Having failed to find an agent or publisher for my first two novels, I was busy rewriting my third, Head, based around a conspiracy theory about the Knights Templar, Roslin Chapel and the truth behind the myths of Christianity. It could have been a bestseller...
1 Year ago
I had just been to the launch of Stuart MacBride's first novel, and met with several nice people from Harper Collins. Buoyed up by them, and by helpful critique from Mr Stuart's agent, Phil (who isn't as short as everyone makes out), I submitted the first book of my fantasy series The Ballad of Sir Benfro to an agent I had approached with my first novel ten years earlier.
The house building project, which had been on and off for the best part of a year, finally died when the farmer who was selling me the plot suddenly asked for another £25k, spinning some yarn about being offered twice as much by another party.

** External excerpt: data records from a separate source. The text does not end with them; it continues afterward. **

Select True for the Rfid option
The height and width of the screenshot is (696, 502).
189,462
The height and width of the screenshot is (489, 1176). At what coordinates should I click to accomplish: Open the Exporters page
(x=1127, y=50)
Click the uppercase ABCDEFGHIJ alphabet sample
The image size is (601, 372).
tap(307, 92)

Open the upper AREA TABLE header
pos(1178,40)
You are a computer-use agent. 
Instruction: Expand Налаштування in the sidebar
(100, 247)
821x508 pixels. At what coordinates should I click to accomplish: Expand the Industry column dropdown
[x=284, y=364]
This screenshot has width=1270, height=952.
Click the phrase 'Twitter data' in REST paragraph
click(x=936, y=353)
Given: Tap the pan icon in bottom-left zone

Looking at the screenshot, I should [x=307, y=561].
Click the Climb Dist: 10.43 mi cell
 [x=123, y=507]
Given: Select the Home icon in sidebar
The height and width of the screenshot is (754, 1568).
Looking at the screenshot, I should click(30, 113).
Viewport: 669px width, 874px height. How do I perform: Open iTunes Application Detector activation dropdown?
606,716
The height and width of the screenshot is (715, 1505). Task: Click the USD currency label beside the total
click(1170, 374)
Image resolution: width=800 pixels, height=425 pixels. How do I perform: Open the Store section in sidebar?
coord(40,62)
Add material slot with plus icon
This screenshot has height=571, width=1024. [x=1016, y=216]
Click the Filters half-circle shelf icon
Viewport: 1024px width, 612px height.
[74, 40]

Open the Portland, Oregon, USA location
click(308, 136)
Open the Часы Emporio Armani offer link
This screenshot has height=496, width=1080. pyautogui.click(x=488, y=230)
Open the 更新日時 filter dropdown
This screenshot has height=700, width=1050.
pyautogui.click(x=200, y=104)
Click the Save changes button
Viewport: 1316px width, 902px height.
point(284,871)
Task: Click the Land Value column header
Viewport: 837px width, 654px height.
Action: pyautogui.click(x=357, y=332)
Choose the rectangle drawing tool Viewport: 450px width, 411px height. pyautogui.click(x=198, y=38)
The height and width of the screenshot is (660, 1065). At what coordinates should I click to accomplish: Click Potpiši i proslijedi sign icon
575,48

Since the plot is still for sale today, I suspect he was just greedy and thought I'd cough up, having gone to the trouble and expense of getting plans and planning permission.
1 Month ago
Stuck in a bit of a rut, I was tinkering around with a few short stories, uncertain what to do with them. I was stalled on the planning for Benfro books three and four, partly because I was in no great hurry to write either of them. Toying with the idea of writing a crime fiction novel instead, but unsure about striking out in a completely new genre.
Yesterday
Did the last half day of paying work for the foreseeable future. This is good, because it means I can concentrate on dragons; bad because it means I'm going to be skint by the time Harrogate comes along in July.
Tomorrow
I shall continue plotting book four of Sir Benfro, and try not to think too much about how a fifth book is looking ever more likely. Will these dragons ever leave me alone?
Like Trace, I'm not going to tag anyone with this. So you all have to do it. Ha ha ha ha!